▶ _What to do_: Below is a listing. Quote from it, exactly, the lines from the one containing "Select the References tab" down to the one containing "Task: Choose Tekst til tabell from submenu", both ends included, and nothing else.

▶ _Exercise material_:

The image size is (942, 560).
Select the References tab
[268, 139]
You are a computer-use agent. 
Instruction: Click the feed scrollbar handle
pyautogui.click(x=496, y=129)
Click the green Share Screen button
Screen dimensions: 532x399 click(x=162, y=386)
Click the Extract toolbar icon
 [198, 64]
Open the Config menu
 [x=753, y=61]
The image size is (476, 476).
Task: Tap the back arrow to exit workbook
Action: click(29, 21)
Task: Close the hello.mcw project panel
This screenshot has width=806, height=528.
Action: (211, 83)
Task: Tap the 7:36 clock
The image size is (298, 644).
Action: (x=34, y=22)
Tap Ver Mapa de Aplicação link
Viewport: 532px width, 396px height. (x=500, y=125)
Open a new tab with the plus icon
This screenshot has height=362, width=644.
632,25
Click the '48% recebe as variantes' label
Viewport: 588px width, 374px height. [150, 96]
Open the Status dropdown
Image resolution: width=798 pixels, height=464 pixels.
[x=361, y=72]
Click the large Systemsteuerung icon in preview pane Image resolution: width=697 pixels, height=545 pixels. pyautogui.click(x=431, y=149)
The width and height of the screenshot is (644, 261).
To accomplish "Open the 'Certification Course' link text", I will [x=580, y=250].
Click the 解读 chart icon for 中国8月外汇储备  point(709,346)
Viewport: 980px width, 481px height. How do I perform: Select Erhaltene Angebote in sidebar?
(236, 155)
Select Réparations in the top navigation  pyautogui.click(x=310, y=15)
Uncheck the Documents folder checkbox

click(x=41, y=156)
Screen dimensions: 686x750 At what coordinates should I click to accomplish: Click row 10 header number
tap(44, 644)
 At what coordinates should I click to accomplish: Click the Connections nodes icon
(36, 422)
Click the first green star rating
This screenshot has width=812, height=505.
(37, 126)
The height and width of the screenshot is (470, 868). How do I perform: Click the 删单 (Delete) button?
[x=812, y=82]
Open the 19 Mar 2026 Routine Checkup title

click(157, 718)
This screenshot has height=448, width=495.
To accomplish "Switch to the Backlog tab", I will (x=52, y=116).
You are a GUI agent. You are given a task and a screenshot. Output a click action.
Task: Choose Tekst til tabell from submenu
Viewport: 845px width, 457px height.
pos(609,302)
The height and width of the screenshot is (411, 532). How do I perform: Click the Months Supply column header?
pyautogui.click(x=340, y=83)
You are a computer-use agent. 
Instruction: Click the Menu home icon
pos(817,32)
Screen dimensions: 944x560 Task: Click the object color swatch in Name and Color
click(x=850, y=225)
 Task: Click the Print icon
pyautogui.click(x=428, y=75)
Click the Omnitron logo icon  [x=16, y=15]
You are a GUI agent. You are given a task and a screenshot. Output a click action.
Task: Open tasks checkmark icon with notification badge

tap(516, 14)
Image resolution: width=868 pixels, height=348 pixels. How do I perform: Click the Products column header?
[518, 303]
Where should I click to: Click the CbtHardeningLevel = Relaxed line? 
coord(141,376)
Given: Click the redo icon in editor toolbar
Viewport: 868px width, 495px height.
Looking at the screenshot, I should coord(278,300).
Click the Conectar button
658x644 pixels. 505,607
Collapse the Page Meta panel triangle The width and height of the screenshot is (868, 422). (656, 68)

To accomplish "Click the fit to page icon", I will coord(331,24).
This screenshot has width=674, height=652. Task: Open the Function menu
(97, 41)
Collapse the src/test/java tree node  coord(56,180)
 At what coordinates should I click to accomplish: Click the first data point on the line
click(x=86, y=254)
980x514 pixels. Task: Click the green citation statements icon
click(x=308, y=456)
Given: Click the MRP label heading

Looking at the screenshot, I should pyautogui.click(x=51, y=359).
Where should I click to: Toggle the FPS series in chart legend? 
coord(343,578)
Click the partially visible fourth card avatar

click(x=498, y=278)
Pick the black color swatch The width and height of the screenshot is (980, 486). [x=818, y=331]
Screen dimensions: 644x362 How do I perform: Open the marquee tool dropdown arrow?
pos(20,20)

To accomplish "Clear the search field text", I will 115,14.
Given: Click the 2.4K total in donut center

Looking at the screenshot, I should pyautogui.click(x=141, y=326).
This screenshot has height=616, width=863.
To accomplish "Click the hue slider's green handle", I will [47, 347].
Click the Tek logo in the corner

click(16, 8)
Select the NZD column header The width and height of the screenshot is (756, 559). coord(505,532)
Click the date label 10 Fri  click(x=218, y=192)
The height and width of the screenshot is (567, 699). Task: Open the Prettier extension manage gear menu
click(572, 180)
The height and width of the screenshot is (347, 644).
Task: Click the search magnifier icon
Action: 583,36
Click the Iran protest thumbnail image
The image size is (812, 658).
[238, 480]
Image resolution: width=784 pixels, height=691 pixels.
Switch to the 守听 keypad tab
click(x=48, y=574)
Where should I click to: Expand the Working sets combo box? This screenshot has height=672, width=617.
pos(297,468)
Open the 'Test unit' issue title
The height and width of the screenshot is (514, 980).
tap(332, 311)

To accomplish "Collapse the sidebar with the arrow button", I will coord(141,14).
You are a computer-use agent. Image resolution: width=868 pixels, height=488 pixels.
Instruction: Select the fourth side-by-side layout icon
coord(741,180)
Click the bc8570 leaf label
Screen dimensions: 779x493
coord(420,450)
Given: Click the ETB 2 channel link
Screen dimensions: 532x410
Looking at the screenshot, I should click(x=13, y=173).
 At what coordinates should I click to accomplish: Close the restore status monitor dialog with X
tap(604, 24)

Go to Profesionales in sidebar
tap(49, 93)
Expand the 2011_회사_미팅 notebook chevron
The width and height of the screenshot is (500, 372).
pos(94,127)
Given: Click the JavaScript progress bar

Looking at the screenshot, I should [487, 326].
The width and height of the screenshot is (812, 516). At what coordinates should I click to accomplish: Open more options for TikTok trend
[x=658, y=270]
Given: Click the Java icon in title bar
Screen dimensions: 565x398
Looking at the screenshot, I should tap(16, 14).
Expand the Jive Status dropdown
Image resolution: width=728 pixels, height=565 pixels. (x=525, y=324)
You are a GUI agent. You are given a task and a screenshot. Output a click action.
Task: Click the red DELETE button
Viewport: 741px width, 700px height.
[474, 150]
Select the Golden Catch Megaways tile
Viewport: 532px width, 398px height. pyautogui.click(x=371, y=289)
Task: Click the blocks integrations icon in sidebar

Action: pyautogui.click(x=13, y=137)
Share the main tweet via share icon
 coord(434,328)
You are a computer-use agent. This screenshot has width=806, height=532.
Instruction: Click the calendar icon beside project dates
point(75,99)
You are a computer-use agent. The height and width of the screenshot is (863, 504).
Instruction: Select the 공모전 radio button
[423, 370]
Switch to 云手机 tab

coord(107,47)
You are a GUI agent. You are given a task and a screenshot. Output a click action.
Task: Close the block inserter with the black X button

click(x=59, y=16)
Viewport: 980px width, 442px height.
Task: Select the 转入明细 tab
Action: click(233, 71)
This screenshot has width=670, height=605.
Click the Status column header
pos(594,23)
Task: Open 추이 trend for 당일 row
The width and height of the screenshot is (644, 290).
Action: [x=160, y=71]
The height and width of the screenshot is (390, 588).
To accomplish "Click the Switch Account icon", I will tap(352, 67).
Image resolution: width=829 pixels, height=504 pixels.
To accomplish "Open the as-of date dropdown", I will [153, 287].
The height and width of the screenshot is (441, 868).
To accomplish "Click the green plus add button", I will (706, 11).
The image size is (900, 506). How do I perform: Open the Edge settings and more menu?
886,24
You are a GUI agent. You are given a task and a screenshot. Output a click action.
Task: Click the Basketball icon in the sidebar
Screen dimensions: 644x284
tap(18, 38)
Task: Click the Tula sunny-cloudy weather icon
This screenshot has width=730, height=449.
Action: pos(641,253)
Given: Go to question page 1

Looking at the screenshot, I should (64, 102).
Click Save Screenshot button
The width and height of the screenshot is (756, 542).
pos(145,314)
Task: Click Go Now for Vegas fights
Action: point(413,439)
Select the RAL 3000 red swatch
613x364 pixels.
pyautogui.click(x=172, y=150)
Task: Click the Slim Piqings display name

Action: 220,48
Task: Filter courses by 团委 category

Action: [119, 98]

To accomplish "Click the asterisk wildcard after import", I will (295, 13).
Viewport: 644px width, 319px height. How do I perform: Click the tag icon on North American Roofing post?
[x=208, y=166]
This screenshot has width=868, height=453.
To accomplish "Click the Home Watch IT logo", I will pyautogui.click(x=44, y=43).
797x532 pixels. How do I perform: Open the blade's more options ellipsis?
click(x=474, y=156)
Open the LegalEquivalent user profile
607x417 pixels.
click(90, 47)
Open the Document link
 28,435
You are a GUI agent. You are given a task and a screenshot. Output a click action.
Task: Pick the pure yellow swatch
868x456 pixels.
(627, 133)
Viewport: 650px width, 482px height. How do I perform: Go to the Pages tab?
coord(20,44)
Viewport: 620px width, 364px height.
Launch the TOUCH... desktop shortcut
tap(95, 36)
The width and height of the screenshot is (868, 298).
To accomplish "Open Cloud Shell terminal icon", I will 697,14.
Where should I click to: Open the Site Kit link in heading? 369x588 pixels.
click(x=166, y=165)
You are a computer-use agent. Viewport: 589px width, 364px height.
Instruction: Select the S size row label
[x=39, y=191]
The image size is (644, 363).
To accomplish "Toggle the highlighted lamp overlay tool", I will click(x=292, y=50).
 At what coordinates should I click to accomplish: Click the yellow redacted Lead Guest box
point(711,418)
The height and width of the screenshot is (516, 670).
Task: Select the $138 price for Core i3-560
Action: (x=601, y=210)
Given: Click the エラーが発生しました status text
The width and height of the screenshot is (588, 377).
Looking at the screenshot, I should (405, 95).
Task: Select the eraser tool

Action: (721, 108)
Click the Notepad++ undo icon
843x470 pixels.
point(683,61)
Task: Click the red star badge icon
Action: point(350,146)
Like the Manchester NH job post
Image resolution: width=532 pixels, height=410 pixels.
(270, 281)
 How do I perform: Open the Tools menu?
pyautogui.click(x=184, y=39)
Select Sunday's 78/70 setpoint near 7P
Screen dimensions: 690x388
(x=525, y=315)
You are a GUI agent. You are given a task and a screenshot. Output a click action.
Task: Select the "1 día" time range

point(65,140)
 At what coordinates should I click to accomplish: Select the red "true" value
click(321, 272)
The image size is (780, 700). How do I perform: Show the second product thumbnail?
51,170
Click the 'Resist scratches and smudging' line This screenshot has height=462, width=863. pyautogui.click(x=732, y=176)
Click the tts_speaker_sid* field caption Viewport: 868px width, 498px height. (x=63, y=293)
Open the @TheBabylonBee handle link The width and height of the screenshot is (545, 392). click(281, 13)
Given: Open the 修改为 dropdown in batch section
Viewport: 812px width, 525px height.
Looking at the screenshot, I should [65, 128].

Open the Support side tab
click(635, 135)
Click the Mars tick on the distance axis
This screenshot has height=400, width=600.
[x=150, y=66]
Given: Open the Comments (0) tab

▶ _Task result_:
Select the References tab
[268, 139]
You are a computer-use agent. 
Instruction: Click the feed scrollbar handle
pyautogui.click(x=496, y=129)
Click the green Share Screen button
Screen dimensions: 532x399 click(x=162, y=386)
Click the Extract toolbar icon
 [198, 64]
Open the Config menu
 [x=753, y=61]
The image size is (476, 476).
Task: Tap the back arrow to exit workbook
Action: click(29, 21)
Task: Close the hello.mcw project panel
This screenshot has width=806, height=528.
Action: (211, 83)
Task: Tap the 7:36 clock
The image size is (298, 644).
Action: (x=34, y=22)
Tap Ver Mapa de Aplicação link
Viewport: 532px width, 396px height. (x=500, y=125)
Open a new tab with the plus icon
This screenshot has height=362, width=644.
632,25
Click the '48% recebe as variantes' label
Viewport: 588px width, 374px height. [150, 96]
Open the Status dropdown
Image resolution: width=798 pixels, height=464 pixels.
[x=361, y=72]
Click the large Systemsteuerung icon in preview pane Image resolution: width=697 pixels, height=545 pixels. pyautogui.click(x=431, y=149)
The width and height of the screenshot is (644, 261).
To accomplish "Open the 'Certification Course' link text", I will [x=580, y=250].
Click the 解读 chart icon for 中国8月外汇储备  point(709,346)
Viewport: 980px width, 481px height. How do I perform: Select Erhaltene Angebote in sidebar?
(236, 155)
Select Réparations in the top navigation  pyautogui.click(x=310, y=15)
Uncheck the Documents folder checkbox

click(x=41, y=156)
Screen dimensions: 686x750 At what coordinates should I click to accomplish: Click row 10 header number
tap(44, 644)
 At what coordinates should I click to accomplish: Click the Connections nodes icon
(36, 422)
Click the first green star rating
This screenshot has width=812, height=505.
(37, 126)
The height and width of the screenshot is (470, 868). How do I perform: Click the 删单 (Delete) button?
[x=812, y=82]
Open the 19 Mar 2026 Routine Checkup title

click(157, 718)
This screenshot has height=448, width=495.
To accomplish "Switch to the Backlog tab", I will (x=52, y=116).
You are a GUI agent. You are given a task and a screenshot. Output a click action.
Task: Choose Tekst til tabell from submenu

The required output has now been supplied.